◆ Directions for this task: Exact copy, no pictures: every line from the one that contains "Open search in the left pane header" through the end of the data below, and nothing else.

◆ Data for review:
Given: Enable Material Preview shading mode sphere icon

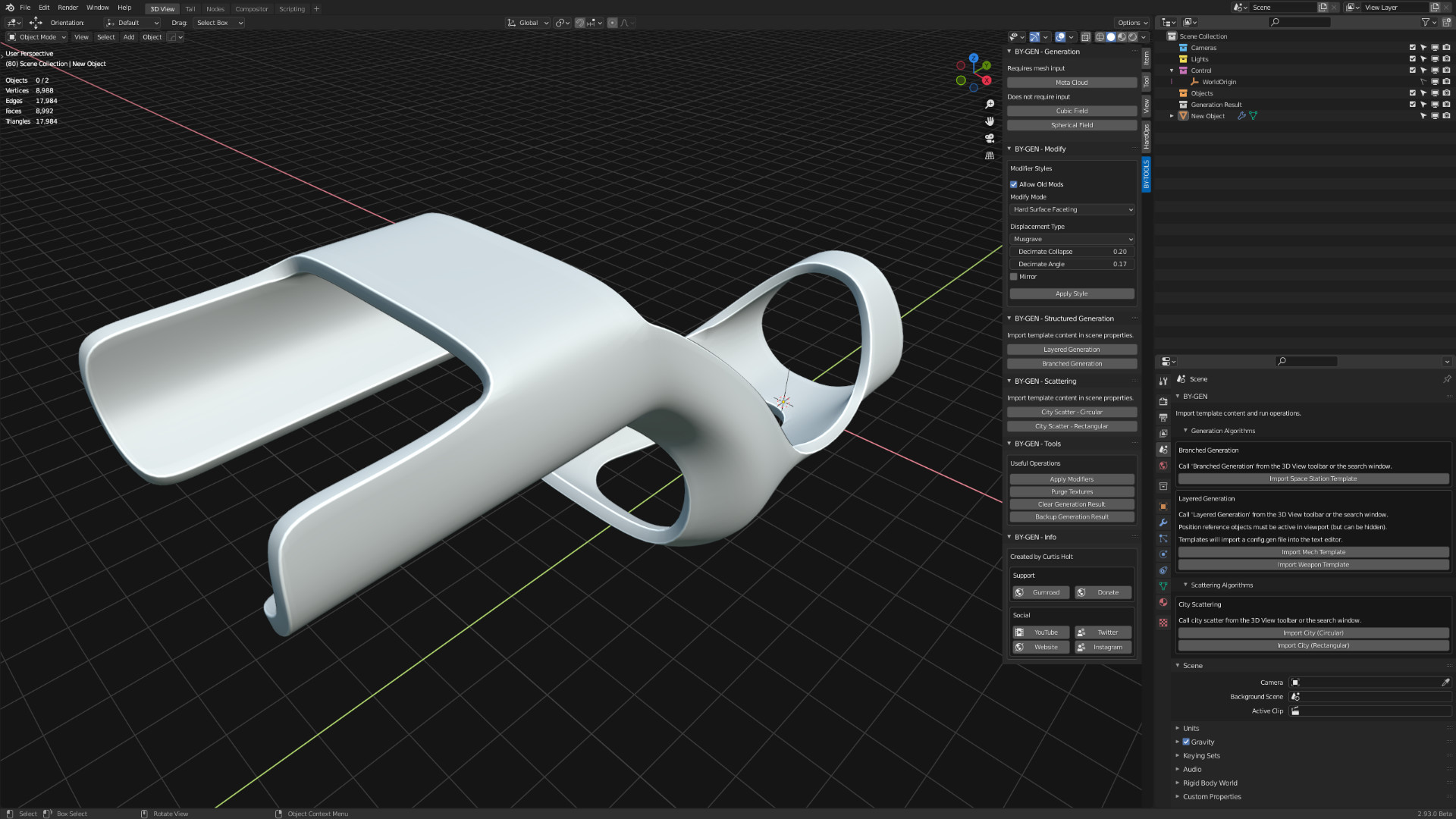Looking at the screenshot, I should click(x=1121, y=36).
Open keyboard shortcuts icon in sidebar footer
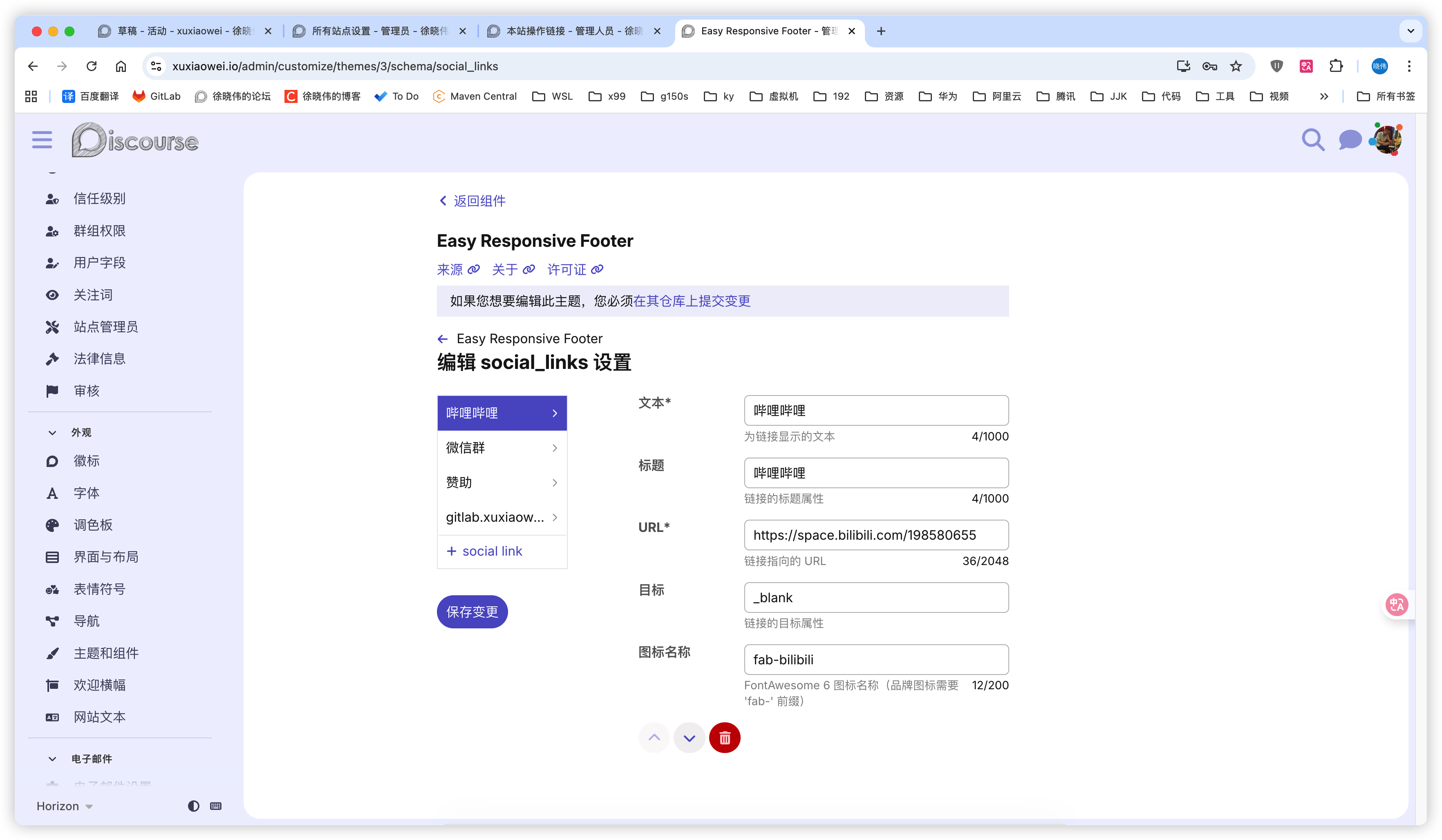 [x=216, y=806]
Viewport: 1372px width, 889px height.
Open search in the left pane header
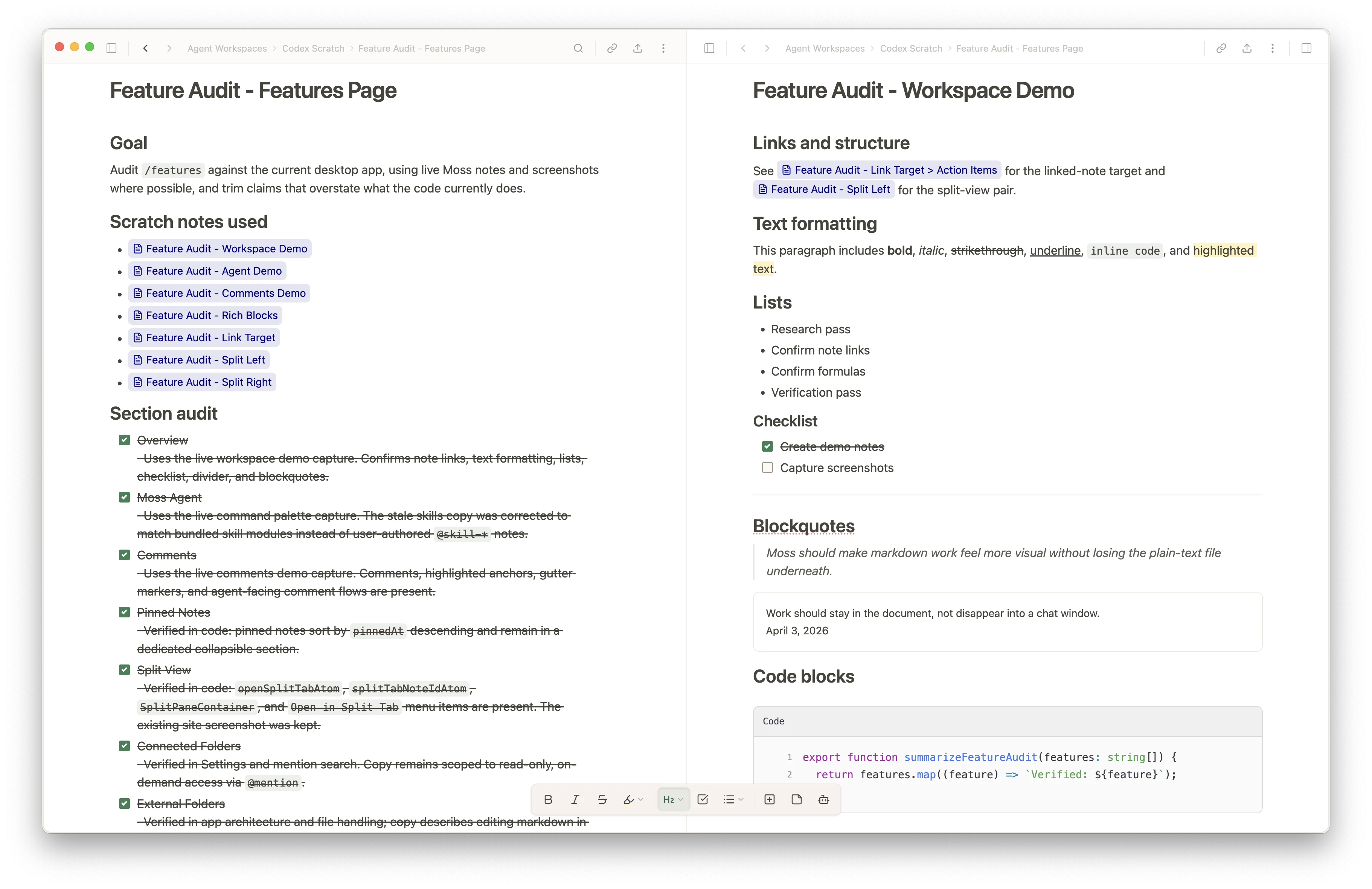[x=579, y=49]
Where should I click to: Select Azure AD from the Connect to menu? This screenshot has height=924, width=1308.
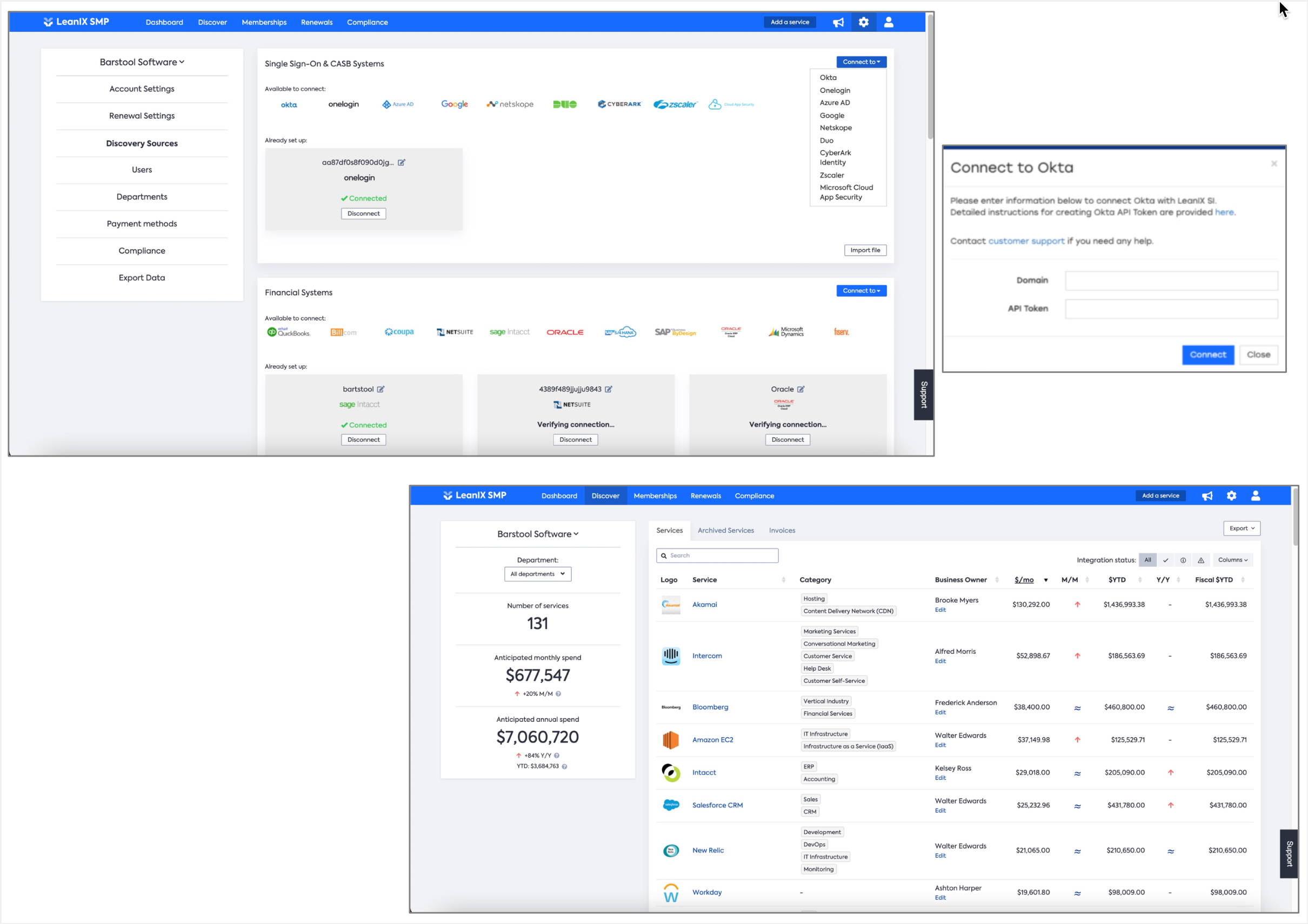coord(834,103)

◆ Response:
Open search in the left pane header
[x=579, y=49]
Where should I click to: Select Azure AD from the Connect to menu? This screenshot has height=924, width=1308.
coord(834,103)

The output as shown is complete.